Tarzan en 3D, Hongrie-Hollywood express, Le Matricule des Anges, février 2012

Tarzan en 3D, par Marta Krol

Le Matricule des Anges, no. 130, février 2012, page 7.

Méfiez-vous de comprendre, disait Lacan à ses disciples comme il pourrait le dire aux lecteurs d’Éric Plamondon. Le livre de celui-ci est une énigme parfaite, agencé minutieusement à l’aide de 90 chapitres tels des abacules, dont chacun requiert à son tour un décodage engageant la prise en compte du titre, d’apparence incongrue, et interprétation active de ses paragraphes comme décousus. C’est ce qu’on appelle un système : un livre-machine qui ne se résume pas à la somme de ses parties. Et qui ne se résume pas tout court, absorbant en lui quantité d’histoires, de protagonistes, de vie, de faits, de manières de voir ces faits, dans un manège étourdissant qui tend à faire réaliser le nombre infini de points de vue possibles sur un sujet. Par exemple, sur les faits et gestes d’un certain Johnny Weissmuller, l’homme qui a incarné sur le petit écran le personnage de Tarzan. Chaque chapitre est en effet donné sans que le lien avec ce qui précède soit explicité. Mieux, Éric Plamondon s’évertue à oblitérer ce lien, alternant aussi effets de style – hyperréaliste, faussement poétique, documentaire – au gré des personnages.
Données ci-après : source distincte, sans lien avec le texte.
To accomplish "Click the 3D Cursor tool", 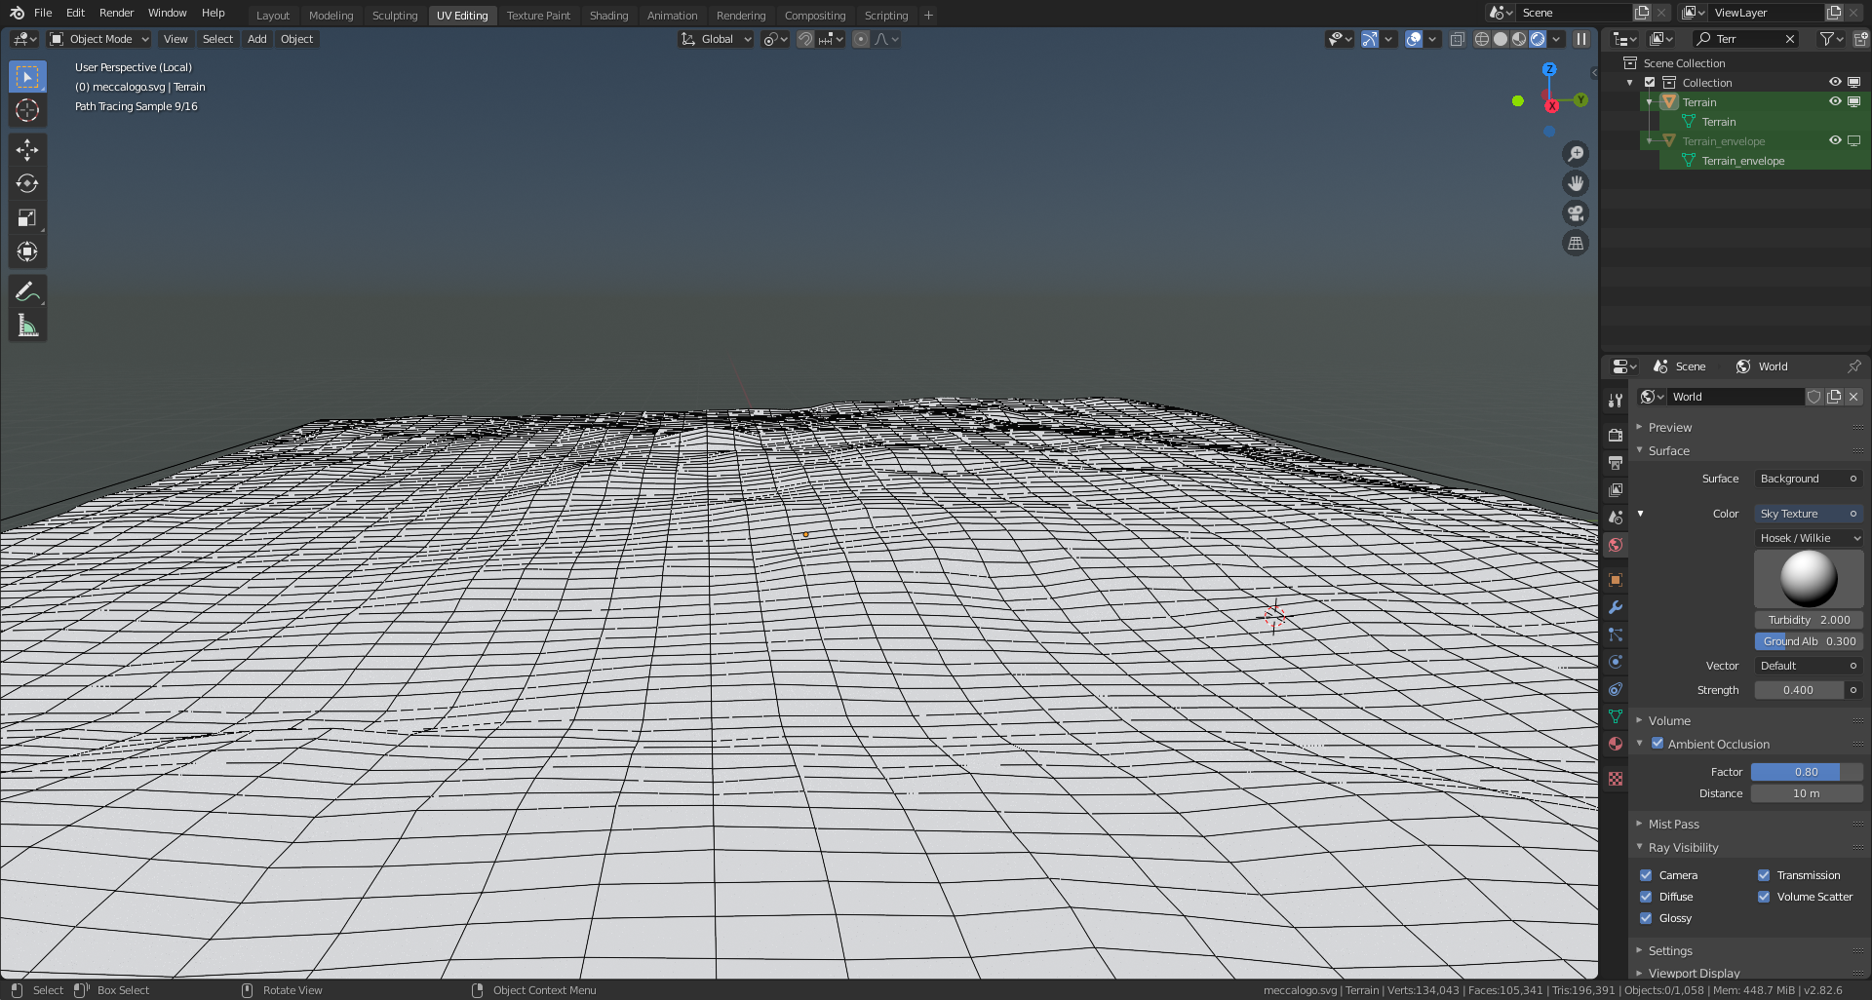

Car la lecture que l’écrivain propose de la vie de cet Américain d’origine hongroise, exemple parfait du rêve américain fait chair puis fait loque, n’est pas classiquement linéaire – partant d’un début pour arriver à la fin – mais, d’une part, verticale : que s’est-il passé à cet endroit précis (Montréal, village hongrois, piscine de Molitor etc.) pendant, avant, ou après… (la naissance de Johnny, son premier mariage etc.) ; et surtout, en profondeur : que s’est-il passé, ailleurs, au moment où Johnny… (est né, a été engagé à Hollywood, etc.) Tridimensionnalité qui aboutit à un ensemble quasi angoissant, dans lequel vies et morts, échecs et succès, drames et gloires des uns et des autres se déroulent dans une parfaite indifférence mutuelle, dont un jeu de hasard ou de destin – son nom n’est jamais que pure coïncidence, plus ou moins absurde – fait que certains se rencontrent, se heurtent et se brisent, tandis que d’autres se manquent de justesse et poursuivent leur folle trajectoire.

HONGRIE-HOLLYWOOD EXPRESS D’ÉRIC PLAMONDON Le Quartanier, 165 pages, 18 euros.